Until now state education was run by teaching unions, whose priority was to secure the easiest possible working life for their members, and education ministry officials that took their orders from politicians, whose only concern was to keep union bosses happy. It was therefore no big surprise that we have a dysfunctional state education system that offers children a poor education, but generously rewards teachers for shoddy teaching. Cyprus has the second highest-paid secondary school teachers in the EU but Cypriot students are consistently among the worst-performing in international tests.

But last week, organised parents finally said they would no longer accept this unacceptable state of affairs. Their association issued a strongly worded announcement that said: “We have responsibility for the great tolerance we have shown all these years, believing that education ministry officials and teachers, as experts, knew better.”

Representatives of the association also appeared on radio shows to explain the concerns of parents and what they expected from state schools. They slammed the ministry and unions for focusing the reform debate on teaching hours and demanded that inadequate teachers were removed from classrooms, insisting this was a red line.

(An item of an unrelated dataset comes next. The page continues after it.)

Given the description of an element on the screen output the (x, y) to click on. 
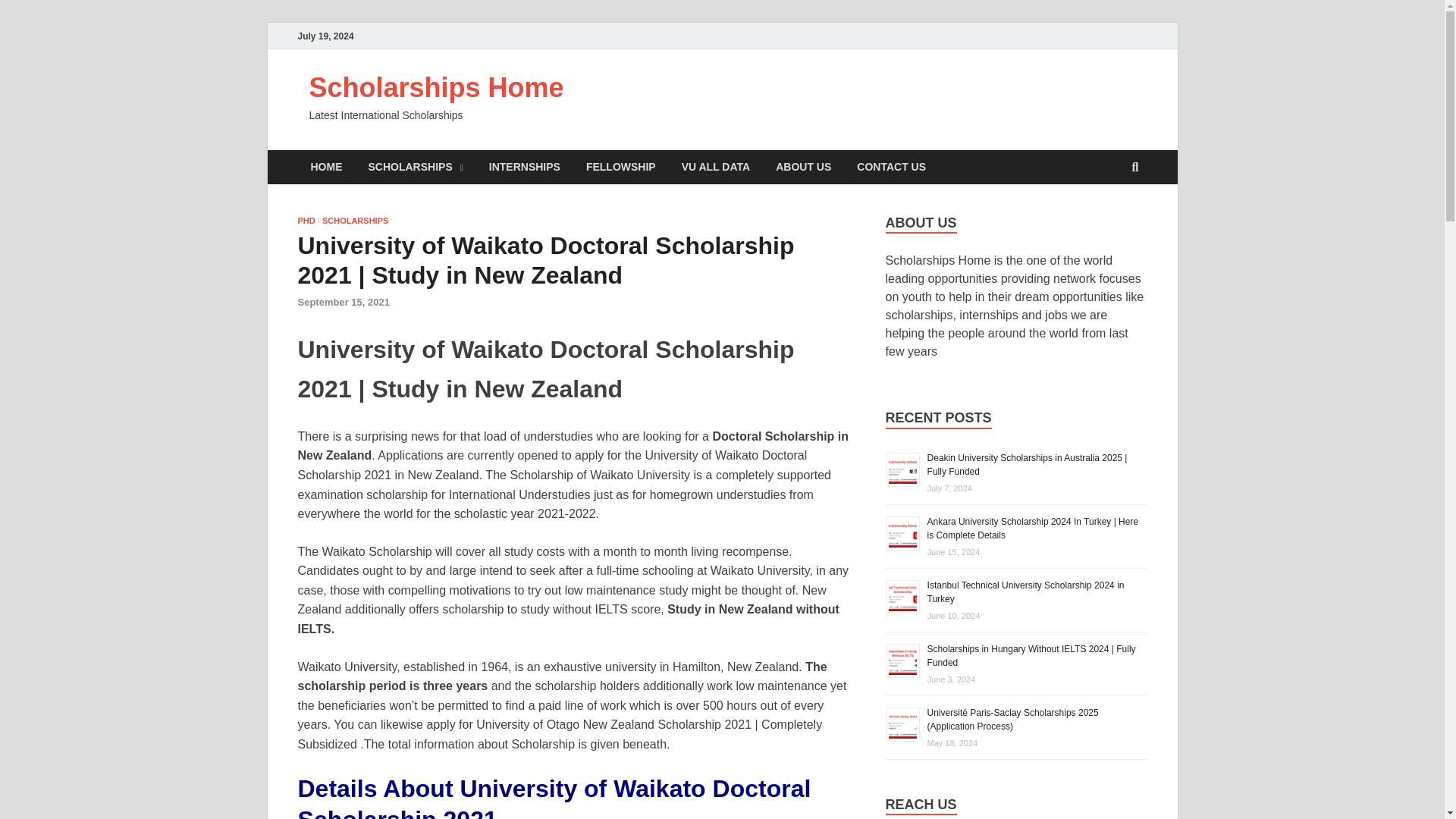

They quite rightly questioned the ministry’s absurd decision, under pressure from the union, to give full-time jobs to all teachers on contract, regardless of their work performance. It was a much-needed challenge to the union’s way of doing things – no matter how poor a teacher was, they still had the right to a teaching job, regardless of the harm caused in the classroom. Nothing illustrates this despicable attitude better than the criminal waiting-list appointment system, which hires graduates as teachers indiscriminately, without any interview or test. The secondary teachers’ union OELMEK narrowly voted to accept the education minister’s proposal for its abolition in 2018 – but this still means dozens of inadequate teachers could be hired over the next three years.

Parents have attacked both this and the seniority principle, demanding the introduction of a work-evaluation system as well as regular training for teachers. As in the rest of the public sector there is no proper evaluation system, all teachers receiving top marks for job performance which means promotions are based on seniority while ability/hard work/commitment are ignored. Unions want all their members treated as equals so that they are all entitled to big annual pay rises, regardless of how poor their performance might be.

Generations of children have suffered the terrible consequences of these antiquated anti-educational union practices, because nobody was prepared to stand up to the union/political party establishment that has been calling the shots. If anyone can shake up the system and force the radical changes needed it is the parents. Their motives cannot be questioned by the unions nor can their demands be ignored by the politicians because they represent a lot more voters than the teachers. Votes are the only thing that counts for politicians in the big policy decisions, not what is right and wrong, and this is why unions have been dictating their terms, at the expense of the disorganised majority for decades.

The national confederation of parents associations can change all this as long as its sticks to its guns and keeps the pressure on the politicians. The parents have the numbers to be a positive force and end the total control wielded by the teaching unions. And they have the power to push for more changes. Apart from a system of evaluation of teachers, they should also demand the ministry introduces an evaluation system for each state school with their results published every year. Results in the university entrance exams would be one way of establishing how each school is performing. This would create healthy competition and expose the failing schools, forcing the ministry to take remedial action. It would also make head-teachers push their staff more and deal with inadequate teachers.
Control of education has to be taken away from unions and politicians. Parents are the only group that can do this. They must keep applying pressure.